Winchester Vacancies

Ombudsman sees "significant increase" in heating and hot water cases

The Housing Ombudsman has revealed that it has seen a 60% increase in complaints on heating and hot water, with 1,600 received in 2021/22 and 1,491 received already in 2022/23.

The Ombudsman has made a maladministration finding in 59% of cases relating to heating and hot water this year, showing there are “fundamental issues within the sector”, it noted.

Following this, the Ombudsman has highlighted “key learning” from heating and hot water cases, including good practice when attempting a boiler replacement and continued concerns over communal heating.

The Ombudsman’s online casebook, published every two weeks, now totals more than 3,100 decisions.

As reported by the Ombudsman, the decisions published featuring a heating and hot water issue include:

  • Citizen Housing’s response to the need for a replacement boiler after a gas safety check.

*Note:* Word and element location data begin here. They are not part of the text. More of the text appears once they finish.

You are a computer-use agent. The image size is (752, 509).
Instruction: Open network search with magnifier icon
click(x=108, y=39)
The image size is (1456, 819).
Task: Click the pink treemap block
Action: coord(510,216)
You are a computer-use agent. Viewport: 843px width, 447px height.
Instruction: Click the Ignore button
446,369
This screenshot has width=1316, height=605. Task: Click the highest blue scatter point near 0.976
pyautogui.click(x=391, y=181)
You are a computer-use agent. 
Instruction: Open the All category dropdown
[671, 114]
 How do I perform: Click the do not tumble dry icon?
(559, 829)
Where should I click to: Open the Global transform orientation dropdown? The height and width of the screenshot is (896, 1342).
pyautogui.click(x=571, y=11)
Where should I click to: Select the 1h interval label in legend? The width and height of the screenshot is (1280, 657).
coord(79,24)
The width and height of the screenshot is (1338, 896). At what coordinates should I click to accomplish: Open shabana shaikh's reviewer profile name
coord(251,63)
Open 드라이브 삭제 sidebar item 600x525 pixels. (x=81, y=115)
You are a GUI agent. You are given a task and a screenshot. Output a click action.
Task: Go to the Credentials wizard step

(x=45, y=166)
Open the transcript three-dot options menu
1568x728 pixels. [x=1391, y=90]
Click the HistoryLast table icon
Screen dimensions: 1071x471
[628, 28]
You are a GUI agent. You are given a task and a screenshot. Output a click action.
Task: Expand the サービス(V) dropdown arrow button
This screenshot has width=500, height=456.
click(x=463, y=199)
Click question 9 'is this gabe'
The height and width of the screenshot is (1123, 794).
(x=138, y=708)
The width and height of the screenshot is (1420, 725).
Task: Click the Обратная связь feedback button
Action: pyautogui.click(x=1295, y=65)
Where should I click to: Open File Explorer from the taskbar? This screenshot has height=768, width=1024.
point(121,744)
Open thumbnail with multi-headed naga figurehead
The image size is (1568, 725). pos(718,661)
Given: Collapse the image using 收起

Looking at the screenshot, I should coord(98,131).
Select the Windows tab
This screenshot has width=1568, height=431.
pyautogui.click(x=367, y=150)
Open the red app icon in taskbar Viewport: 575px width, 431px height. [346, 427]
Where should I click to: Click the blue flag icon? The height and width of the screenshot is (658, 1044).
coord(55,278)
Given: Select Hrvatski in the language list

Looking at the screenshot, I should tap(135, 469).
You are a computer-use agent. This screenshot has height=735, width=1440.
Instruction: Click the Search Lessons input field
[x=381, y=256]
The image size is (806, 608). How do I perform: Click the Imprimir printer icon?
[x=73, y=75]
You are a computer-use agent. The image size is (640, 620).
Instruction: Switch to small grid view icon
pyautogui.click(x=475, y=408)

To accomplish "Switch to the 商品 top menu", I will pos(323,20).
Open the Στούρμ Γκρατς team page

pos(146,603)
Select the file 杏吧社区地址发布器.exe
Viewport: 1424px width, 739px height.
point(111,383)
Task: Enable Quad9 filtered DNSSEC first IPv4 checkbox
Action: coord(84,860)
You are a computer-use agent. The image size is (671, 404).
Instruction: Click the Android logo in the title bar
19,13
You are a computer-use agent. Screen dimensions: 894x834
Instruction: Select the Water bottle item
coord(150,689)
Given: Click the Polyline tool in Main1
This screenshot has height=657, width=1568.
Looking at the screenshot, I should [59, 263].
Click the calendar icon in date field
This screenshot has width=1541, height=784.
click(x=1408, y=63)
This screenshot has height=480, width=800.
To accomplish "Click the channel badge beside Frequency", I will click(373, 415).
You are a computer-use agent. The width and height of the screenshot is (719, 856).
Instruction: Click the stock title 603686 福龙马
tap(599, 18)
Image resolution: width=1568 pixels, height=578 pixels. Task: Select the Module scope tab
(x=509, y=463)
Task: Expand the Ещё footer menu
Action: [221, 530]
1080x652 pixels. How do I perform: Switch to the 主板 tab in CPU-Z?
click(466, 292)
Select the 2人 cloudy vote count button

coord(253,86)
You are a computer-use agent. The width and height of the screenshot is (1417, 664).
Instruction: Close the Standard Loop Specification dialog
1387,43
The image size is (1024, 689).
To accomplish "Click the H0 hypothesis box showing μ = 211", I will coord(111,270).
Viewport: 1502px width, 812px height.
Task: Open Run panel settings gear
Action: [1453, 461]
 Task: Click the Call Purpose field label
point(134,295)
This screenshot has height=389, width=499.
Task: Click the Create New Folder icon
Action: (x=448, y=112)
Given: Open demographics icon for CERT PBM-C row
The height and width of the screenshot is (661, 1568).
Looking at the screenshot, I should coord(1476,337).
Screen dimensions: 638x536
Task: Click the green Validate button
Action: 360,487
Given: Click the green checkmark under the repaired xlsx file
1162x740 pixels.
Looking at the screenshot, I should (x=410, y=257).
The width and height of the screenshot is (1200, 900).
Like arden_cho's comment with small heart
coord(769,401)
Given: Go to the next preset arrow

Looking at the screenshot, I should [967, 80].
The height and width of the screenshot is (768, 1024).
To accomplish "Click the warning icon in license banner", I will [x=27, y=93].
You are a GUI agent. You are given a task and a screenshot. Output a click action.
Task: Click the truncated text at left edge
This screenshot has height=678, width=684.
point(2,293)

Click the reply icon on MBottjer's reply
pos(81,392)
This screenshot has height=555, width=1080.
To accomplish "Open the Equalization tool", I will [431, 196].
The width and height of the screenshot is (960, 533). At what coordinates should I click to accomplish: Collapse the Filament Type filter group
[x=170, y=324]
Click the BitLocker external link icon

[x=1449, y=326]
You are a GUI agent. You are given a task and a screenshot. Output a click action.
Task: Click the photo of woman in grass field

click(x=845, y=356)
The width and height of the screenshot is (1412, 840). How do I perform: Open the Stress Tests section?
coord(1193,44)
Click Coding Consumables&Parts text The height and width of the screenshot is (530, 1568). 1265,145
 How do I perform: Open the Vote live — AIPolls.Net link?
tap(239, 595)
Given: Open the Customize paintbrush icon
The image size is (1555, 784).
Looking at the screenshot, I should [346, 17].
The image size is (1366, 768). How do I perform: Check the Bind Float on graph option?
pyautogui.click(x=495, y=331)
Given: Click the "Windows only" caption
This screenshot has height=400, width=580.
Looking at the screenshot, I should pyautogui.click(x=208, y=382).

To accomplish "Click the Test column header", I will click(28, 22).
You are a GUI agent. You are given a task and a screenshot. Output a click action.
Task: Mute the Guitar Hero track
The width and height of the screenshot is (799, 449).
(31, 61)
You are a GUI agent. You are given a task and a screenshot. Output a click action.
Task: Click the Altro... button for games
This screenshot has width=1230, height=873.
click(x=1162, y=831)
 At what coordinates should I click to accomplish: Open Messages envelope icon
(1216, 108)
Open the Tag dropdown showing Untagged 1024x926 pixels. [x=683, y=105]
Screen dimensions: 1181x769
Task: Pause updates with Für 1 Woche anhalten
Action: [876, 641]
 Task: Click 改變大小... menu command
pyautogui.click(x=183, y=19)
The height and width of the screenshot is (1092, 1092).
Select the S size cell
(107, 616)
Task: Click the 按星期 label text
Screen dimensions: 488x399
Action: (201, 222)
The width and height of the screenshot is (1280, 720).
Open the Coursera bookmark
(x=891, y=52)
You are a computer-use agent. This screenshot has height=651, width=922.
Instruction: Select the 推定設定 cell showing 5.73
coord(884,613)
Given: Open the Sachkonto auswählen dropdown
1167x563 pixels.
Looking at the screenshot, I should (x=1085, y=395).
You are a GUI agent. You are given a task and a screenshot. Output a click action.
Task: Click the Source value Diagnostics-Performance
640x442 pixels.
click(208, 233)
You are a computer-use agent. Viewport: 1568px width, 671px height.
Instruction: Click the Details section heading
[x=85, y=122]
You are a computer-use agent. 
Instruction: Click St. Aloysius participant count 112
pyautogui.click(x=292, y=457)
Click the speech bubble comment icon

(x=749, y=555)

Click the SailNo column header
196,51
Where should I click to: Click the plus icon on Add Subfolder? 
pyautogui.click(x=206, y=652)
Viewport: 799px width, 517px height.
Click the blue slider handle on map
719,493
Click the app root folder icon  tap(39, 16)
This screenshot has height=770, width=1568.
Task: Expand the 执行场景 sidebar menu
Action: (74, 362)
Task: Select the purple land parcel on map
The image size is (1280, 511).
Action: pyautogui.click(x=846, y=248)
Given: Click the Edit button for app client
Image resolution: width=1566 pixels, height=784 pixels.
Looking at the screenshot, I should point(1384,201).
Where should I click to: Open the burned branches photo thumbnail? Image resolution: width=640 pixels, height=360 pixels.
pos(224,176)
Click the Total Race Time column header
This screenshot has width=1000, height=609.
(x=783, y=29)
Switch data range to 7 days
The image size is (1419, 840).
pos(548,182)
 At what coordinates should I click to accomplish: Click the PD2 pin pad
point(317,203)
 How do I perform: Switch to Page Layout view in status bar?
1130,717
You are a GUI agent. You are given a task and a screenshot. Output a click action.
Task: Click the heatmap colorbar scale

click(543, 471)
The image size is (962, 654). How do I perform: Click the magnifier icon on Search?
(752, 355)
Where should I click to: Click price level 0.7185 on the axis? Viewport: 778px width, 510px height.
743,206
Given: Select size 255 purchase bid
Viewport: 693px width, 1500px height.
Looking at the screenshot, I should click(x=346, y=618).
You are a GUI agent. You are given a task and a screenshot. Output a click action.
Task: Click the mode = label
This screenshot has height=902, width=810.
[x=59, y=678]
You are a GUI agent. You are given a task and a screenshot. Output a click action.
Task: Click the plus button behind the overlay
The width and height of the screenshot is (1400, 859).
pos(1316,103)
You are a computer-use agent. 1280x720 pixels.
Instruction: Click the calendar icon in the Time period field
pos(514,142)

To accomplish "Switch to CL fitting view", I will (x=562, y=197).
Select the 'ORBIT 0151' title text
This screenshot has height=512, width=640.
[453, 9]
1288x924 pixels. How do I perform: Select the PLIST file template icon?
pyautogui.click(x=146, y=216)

The landlord acted appropriately and carried out annual gas safety check as required, capped the gas supply due to ‘immediate danger’, and provided heating alternatives during the cap. It also listened and acted on resident concerns about the gas pipes and tried to accommodate their wishes.
  • A maladministration finding for L&Q after it left a resident to sofa surf in order to live in a warm home, after failing to respond adequately to problems with a residents heating system. The organisation failed to log the repair to the ground/air source heat pump and subsequently took eight months to resolve. Compensation then did not cover the full time the resident suffered with this issue.
  • A case involving Southern Housing Group concerning a communal heating and hot water system. "As the landlord is responsible for heating and hot water within the property, we found service failure as it was unacceptable that recurrent issues impacted on the resident’s ability to have adequate supply," the Ombudsman said. Failings included missed appointments; repairs delays/not resolving the issues in line with published standards; and complaint response delay.
  • A district heating charge complaint with Gentoo Group in which there was no maladministration after the landlord kept the resident up to date throughout the complaint and provided transparency on costs where it could. With the cost-of-living crisis in the forefront of people’s minds, keeping residents up to date with any charges and responding appropriately to their concerns shows good practice.

The cases come two years after the Ombudsman’s Spotlight report on complaints about heating, hot water and energy in social housing, which delivered 40 recommendations including providing “clear information around heating and responding appropriately to the needs of vulnerable residents”.

Richard Blakeway, Housing Ombudsman, said: “We are handling unprecedented volumes of cases on heating and hot water. Given the energy crisis and time of year, it is essential for landlords to learn and improve from complaints.

“These cases give a small glimpse of the type of cases we’ve seen concerning heating and hot water. We’re seeing landlords make the same errors in these cases and it is imperative the sector reflects on the learning from these cases.

“Too often landlords are not fixing these problems first time around, which is then causing distress to residents. Communication can often be poor too, not keeping residents up to date on their repair and not adhering to complaints timescales."

Blakeway said the Ombudman service had also seen landlords not provide alternative heating when a boiler isn’t working and therefore residents left without heating for extended periods of time. "Another important piece of learning is around vulnerabilities in these cases. Landlords have to record and respond to vulnerabilities given the detriment it can cause.

“A selection of good and poor practice means this guide gives a full picture on how landlords can get this right and learn from service failure. This includes continued issues for residents with heat networks or other communal heating.

“As heating becomes more under the spotlight with the drive towards decarbonisation, landlords should ensure they keep doing the basics well and ensure when they are developing net zero strategies, that residents are at the heart of their thinking.”

This comes as the Housing Ombudsman has announced that it expects to deliver more than 10,000 investigations in 2023-24, which will be a four-fold rise.

The service has introduced a new operating model improving efficiency and the plan sets out the resources required to deliver “timeliness, quality and impact”, the Ombudsman said.

The plan anticipates a year of further change for social landlords with the progression of the Social Housing (Regulation) Bill and reforms in the Social Housing White Paper.